Low voter participation could pile new pressure on Prime Minister Sheikh Hasina to find a compromise with the opposition Bangladesh Nationalist Party (BNP) for holding new elections.
Results in constituencies that featured a contest were expected late on Sunday or early on Monday. Hasina is expected to form a new government sometime this month.
Either Hasina or BNP chief Begum Khaleda Zia has been prime minister for all but two of the past 22 years. The two are bitter rivals.
“The immediate fallout of this dismal voter turnout will be the Hasina government coming under greater pressure to hold talks with the opposition,” said Hossain Zillur Rahman, an economist and adviser to a former “caretaker” government tasked with overseeing an election.
“It is the ultimate sign of protest by Bangladeshi people and tells us that they are unhappy with the way elections have been held in this country.”
The impasse between the two main parties, which showed no sign of easing, undermined the poll’s legitimacy and is fuelling worries of economic stagnation and further violence in the impoverished South Asian nation of 160 million.
Abul Kashem, who works as a driver and is a supporter of the BNP, was dismayed at the political standoff.
“This is a suicidal election as it will not bring any peace in the country,” he said outside a Dhaka polling station.
The country’s $22 billion garment industry, which accounts for 80 percent of exports, has been disrupted by transportation blockades ahead of the election.
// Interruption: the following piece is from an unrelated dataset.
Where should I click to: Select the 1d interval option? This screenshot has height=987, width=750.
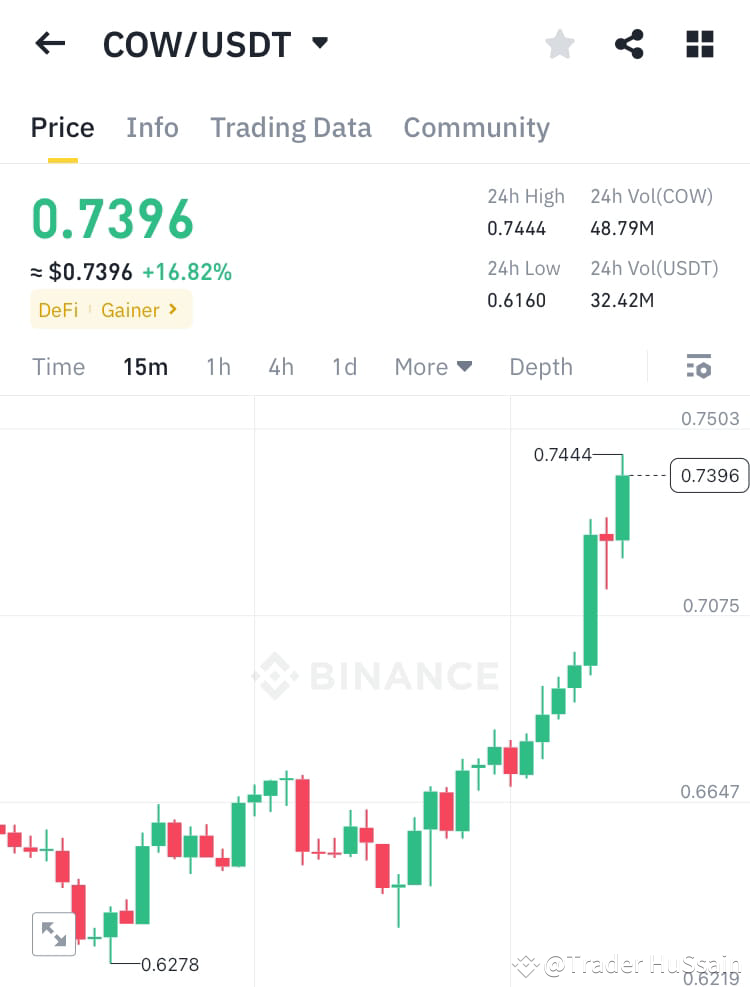(x=344, y=366)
BNP officials said party supporters would maintain the blockade and called another in a series of general strikes starting from Monday.
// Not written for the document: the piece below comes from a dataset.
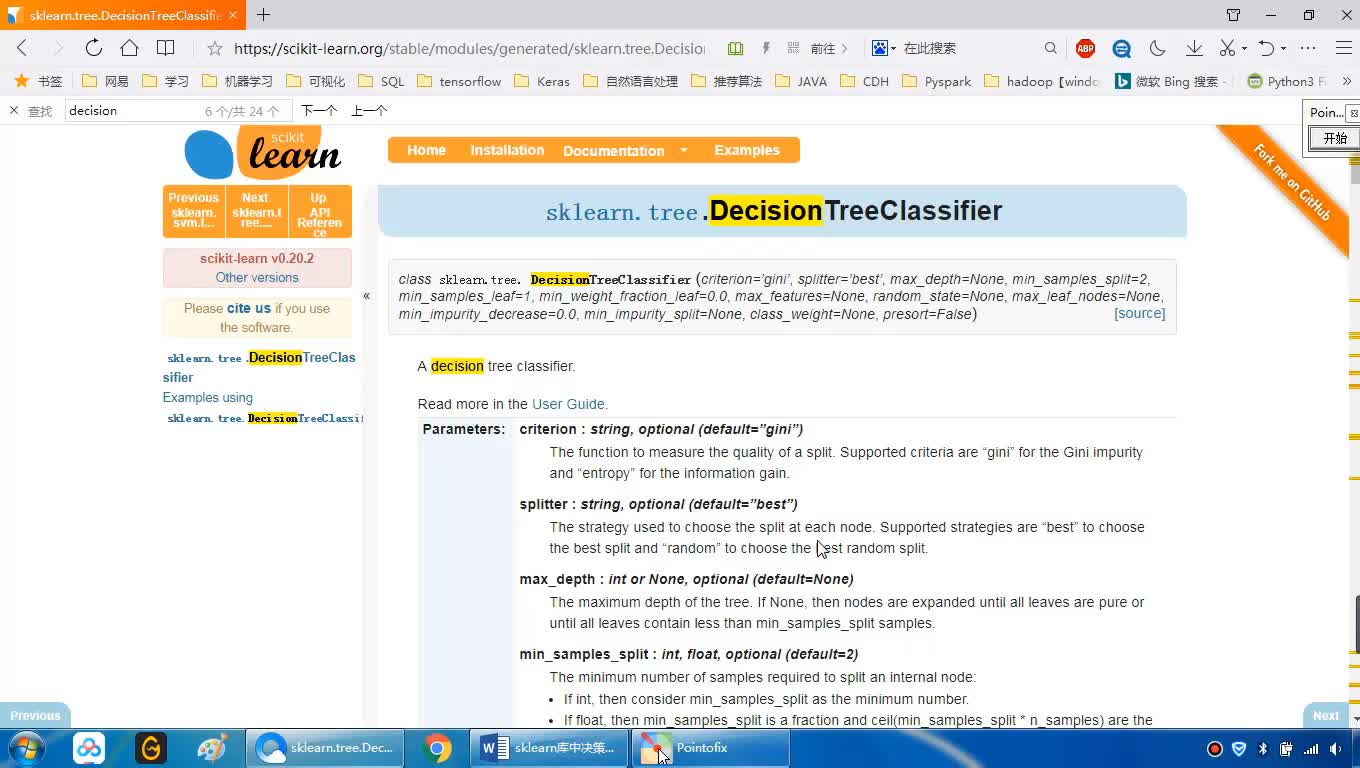Go to the browser home page
Screen dimensions: 1360x768
(129, 48)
Eighteen people were killed in separate incidents on election day, according to media reports, and voting was halted at more than 150 polling stations. More than 100 people were killed in the run-up to the ballot, mostly in rural areas, and fears of violence had been expected to keep many voters away.
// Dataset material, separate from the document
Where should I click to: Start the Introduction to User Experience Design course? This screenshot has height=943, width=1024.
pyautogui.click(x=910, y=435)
Police said they had been forced to fire on opposition activists in six incidents.
Apart from a handful of crude bomb explosions, Dhaka was calm. In Satkania, near the port city of Chittagong, a poll official’s arms were broken and police were attacked.
Hasina has spoken of holding talks with the opposition on the conduct of future elections which, if successful, could lead to another poll. The BNP had demanded a halt to the current electoral process.
Turnout figures were not immediately available, though election officials acknowledged that they had anticipated low numbers and voting appeared slow at Dhaka polling stations.
At one, in the Lalbagh area, 626 of 2,274 voters, or 28 percent, cast ballots. At another nearby site, final turnout among male voters was 21 percent.
The BNP said low turnout vindicated its denunciation of the poll as a farce.
“The turnout is a clear indication that the common people rejected this election and it is almost an election without voters,” Shamsher Mobin Chowdhury, a BNP vice chairman, told Reuters.
Junior Law Minister Mohammad Quamrul Islam said the election was necessary for the democratic process and repeated that another poll could be held anytime in agreement with the BNP.
“But they must stop violence before dialogue for the next elections could start,” he told reporters after voting.
The BNP denounces Hasina’s scrapping of the practice of having a caretaker government oversee elections. The Awami League says the interim government system has proved a failure.
Many BNP leaders are in jail or in hiding, and Khaleda says she is under virtual house arrest, which the government denies.
The European Union, a duty free market for nearly 60 percent of Bangladesh’s garment exports, refused to send election observers, as did the United States and the Commonwealth, a grouping of 53 mainly former British colonies.
“The elections have to happen to ensure a government is formed and the country can start functioning again normally,” said Mehedi Rahman, 43, a schoolteacher voting in Dhaka.
“The unfortunate part is there is hardly any meaning because the opposition has boycotted it and the outcome is known.”